Mme [V] [B] par conclusions d'appelant n°2 déposées et notifiées par RPVA le 31 août 2021 maintient ses prétentions initiales et, y ajoutant, demande à la Cour de :

- DEBOUTER purement et simplement la société TP+ de l'ensemble de ses demandes, fins et prétentions.

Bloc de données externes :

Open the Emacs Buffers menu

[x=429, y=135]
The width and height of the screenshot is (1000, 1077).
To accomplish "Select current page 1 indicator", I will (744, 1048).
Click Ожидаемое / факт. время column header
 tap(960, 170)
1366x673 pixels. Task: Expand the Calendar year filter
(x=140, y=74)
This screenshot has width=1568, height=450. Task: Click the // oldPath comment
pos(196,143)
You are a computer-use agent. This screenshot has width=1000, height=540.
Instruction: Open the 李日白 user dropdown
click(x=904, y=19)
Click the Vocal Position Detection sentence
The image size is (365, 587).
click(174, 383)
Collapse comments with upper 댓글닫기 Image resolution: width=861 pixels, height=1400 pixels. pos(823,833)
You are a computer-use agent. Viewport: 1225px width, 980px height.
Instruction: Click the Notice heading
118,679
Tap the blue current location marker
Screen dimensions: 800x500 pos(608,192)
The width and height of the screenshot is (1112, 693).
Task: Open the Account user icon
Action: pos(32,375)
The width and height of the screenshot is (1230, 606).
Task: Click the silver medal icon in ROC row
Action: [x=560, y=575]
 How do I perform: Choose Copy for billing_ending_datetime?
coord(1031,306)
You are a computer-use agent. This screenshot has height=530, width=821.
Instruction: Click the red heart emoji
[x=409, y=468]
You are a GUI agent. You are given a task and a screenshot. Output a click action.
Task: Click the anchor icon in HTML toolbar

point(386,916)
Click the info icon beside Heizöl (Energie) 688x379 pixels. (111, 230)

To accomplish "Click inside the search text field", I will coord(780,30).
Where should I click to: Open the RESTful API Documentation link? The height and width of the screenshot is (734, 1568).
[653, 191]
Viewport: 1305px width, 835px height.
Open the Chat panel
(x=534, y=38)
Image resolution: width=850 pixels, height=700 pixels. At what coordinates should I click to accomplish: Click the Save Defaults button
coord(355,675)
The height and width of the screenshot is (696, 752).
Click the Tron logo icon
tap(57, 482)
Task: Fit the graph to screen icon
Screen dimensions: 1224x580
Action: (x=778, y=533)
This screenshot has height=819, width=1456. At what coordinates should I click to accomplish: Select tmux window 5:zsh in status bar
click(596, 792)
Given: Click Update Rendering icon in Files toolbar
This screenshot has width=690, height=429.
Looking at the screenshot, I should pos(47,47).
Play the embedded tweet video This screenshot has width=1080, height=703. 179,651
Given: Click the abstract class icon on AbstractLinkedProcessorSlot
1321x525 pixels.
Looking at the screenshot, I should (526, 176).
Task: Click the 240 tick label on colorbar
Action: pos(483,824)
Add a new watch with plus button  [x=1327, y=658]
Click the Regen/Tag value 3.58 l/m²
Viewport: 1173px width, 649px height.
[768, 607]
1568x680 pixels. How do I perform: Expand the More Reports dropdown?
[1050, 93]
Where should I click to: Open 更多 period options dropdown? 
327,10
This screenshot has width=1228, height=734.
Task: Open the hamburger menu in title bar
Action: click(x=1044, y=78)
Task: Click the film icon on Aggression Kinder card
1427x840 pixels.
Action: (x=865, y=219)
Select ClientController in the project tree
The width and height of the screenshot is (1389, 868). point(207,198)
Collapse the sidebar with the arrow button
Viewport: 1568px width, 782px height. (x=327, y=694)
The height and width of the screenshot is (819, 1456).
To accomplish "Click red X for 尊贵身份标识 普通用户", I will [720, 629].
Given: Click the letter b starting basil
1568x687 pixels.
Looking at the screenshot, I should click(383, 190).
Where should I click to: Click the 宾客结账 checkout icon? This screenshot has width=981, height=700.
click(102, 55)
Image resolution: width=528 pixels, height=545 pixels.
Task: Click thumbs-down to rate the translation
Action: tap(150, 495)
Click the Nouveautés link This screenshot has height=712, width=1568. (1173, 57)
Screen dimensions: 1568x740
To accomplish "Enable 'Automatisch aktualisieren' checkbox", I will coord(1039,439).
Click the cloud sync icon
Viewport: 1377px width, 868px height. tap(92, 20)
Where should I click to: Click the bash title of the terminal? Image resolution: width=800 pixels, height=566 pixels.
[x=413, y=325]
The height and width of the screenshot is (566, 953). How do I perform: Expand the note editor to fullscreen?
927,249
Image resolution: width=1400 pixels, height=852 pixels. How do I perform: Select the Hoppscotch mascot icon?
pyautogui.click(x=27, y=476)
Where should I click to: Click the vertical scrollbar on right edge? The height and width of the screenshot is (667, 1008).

Mme [V] [B] justifie, au visa de l'article 1219 du Code civil, le non-paiement du solde restant dû à la SARL TP+ par l'exception d'inexécution. En effet, l'appelante considère que l'engagement contractuel passé avec la SARL TP+ n'a pas été respecté, la réalisation de l'ouvrage commandé étant imparfaite notamment compte tenu de la largeur insuffisante du chemin et de la nécessité de renforcer l'enrochement et de sceller les plaques de regard ; que l'ouvrage accompli connaît une détérioration anormale des couvercles de scellement des regards nonobstant la conformité accordée par la mairie. Elle considère qu'en l'absence de réception de l'ouvrage, la garantie décennale n'a pas lieu de trouver ici application.

Madame [B] soutient que la résolution du contrat doit être prononcée en l'état des inexécutions survenues ; que cette résolution doit être fixée à la date du 8 décembre 2017 (15 jours après la mise en demeure) et que les sommes versées après cette date (8.000€) doivent lui être restituées.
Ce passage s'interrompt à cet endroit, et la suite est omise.